I kept silent. I was aware he was studying my face. I suppose I was studying his in return. We had met only briefly the day before, but now, embarked on our voyage, conscious that we should be much in each other’s company over a long period, it was as if we both knew we were about to move into a new kind of intimacy. As a type he was not new to me; I had seen plenty of his sort come up for shooting parties at the big house. Such men were sophisticated, worldly, and hard to know. Not the sort of person I really felt at home with.
‘So,’ he said, as if recapping what he had already established, ‘you are the strong-minded young lady who likes medicine and healing the sick? I must warn you that you have a sceptic in me.’
‘Why, Major Lacey – ’
‘I mean, as far as women’s education is concerned. I just don’t like to see it overdone. Seems all wrong to me.’
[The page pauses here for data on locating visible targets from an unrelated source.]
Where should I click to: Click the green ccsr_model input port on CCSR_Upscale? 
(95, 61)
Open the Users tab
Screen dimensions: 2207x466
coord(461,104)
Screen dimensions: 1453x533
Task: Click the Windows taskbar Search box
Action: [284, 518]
‘You seem to know a lot about me,’ I said shortly.
‘Well, I do in a way. A potted biography, Dolly Denisov gave me. She’s got a knack of putting things in a nutshell.’
‘Accurately, I hope.’ I spoke with a certain asperity.
‘Yes, she’s reliable, is Dolly. And then, of course, I know your cousin and old Erskine Gowrie, too. Not that he’s seen much these days. Not the man he was. No, Dolly told me all about you. The medicine and all that. I thought you’d be a tough, dried, hockey-stick of a girl.’
‘And I’m not?’ I enquiried, thinking that, after all, not everything about me had been relayed to this man through the channels of Emma Gowrie and Dolly Denisov. Not Patrick.
‘Not a bit,’ he said cheerfully. ‘But I ought to warn you – you’ve captivated Dolly’s imagination. And that can be dangerous.’ He was half laughing, but half serious. ‘All Dolly’s swans have to be swans, you see. Ask Mademoiselle Laure about that.’
‘And who is Mademoiselle Laure?’
‘Oh, a sort of French governess they keep there,’ he said vaguely. ‘On the retired list. Except I believe she teaches French to Ariadne still.’ There sounded an ambiguous side to Mademoiselle Laure, I thought.
‘Thank you for the warning. I need this post. The pay is good and I am poor, which is a state, Major Lacey, you probably know nothing of. You have certainly never been a poor, unmarried girl with her way to make.’
‘ Touché ,’ he conceded.
I needed desperately, too, to get away from my home, but no point in telling him that if Dolly Denisov had not. It was my own private wound, for me to bear and heal.
‘But Russia is a dangerous place to come to make your fortune,’ he said soberly.
‘I shall hardly do that, working in the Denisov home.’
‘No, if that’s all that happens. But one rarely does only one thing in Russia, as I know to my cost. It’s the way things happen there. There’s a sort of persuasiveness to the place.’ He shook his head. ‘Don’t bully yourself too much, Miss Gowrie. Sit easy to the world; it’s the best way to take your fences. Goodnight. I’m off below.’ And he strolled away, calm and friendly as before.
With a start, I realised he knew all there was to know about me, and was giving me what he thought of as good advice. Something in his cool assumption that he knew best got under my skin. With sudden tears of fury blinding me, I hammered the iron deckrails till my hands ached. ‘Beastly, arrogant man!’ I cried. ‘Stupid and obtuse like all of them! I hate him. I hate all men.’
I felt better after the explosion of tears, and from then on I started to enjoy the journey. After all, I had done so little travelling that to be on the move was in itself new and exciting. My spirits improved daily, and I even began to enjoy the company of Edward Lacey.